Боже мой! Оказывается, я проборматывал все это, сидя на ограде метеоплощадки. Ксения, к счастью, только последнюю фразу услышала. Делая последние заметки в журнале, она подошла ко мне, участливо взглянула в глаза.

– Я своим раз в полгода пишу и стараюсь не думать о них часто. Как подумаешь, что может случиться, хотя они у меня еще не старые, но все равно, как подумаешь, хоть вой. Потому я вас очень хорошо понимаю. Это ужасно – потерять родителей. Пусть далеко, но где-то… И вдруг нигде! Страшно! Вот ведь и муж у меня, семья в общем, а без них все равно стану сиротой… Вы очень любили ее, да?

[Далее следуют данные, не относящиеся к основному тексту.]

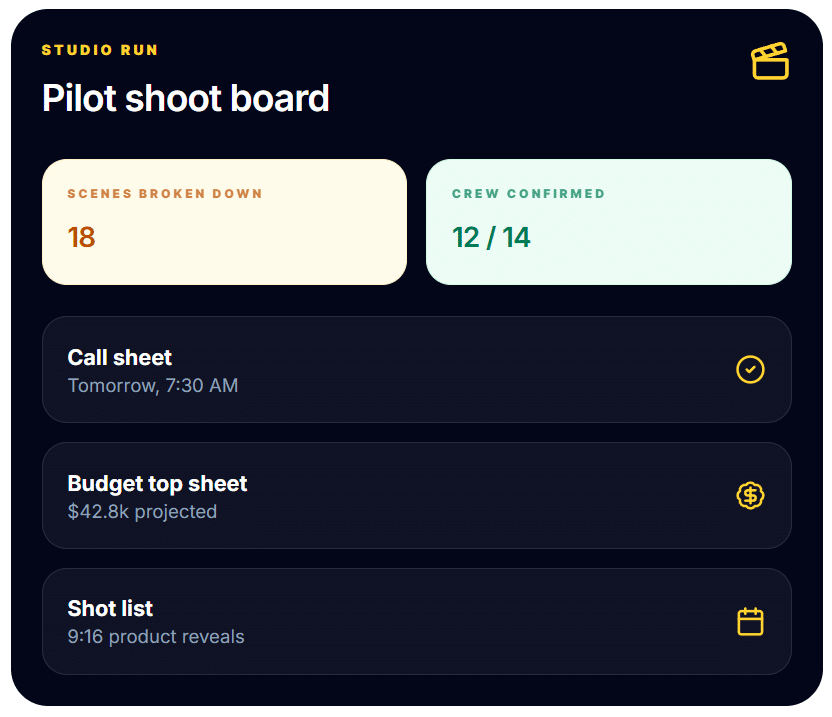Select the Crew Confirmed card
Image resolution: width=832 pixels, height=717 pixels.
click(x=609, y=222)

Участливость ее достигала опасного предела, я увидел это по руке, робко протянувшейся ко мне. Отшатнулся, но только мысленно, и потому рука ее достала мой локоть, коснулась, и я почувствовал, что ранен, что поврежден, что мне срочно нужна помощь рассудка и воли, и она пришла, эта помощь из резерва, именуемого цинизмом.

– Жалость – это подаяние. Благодарю за копеечку!

Но провалиться мне, если я не переиграл. Не дрогнула ни рукой, ни глазом. Рука ее с локтя моего сползла к кисти, а кисть предательски вывернулась ладонью, и ладони наши вспыхнули. Она лишь опустила глаза и тихо высвободилась. Отвернулась.

– Мне кажется, что я все про вас знаю. Нет?

– Нет. Но про меня и не нужно ничего знать. Со мной все в порядке… Мне у вас нравится…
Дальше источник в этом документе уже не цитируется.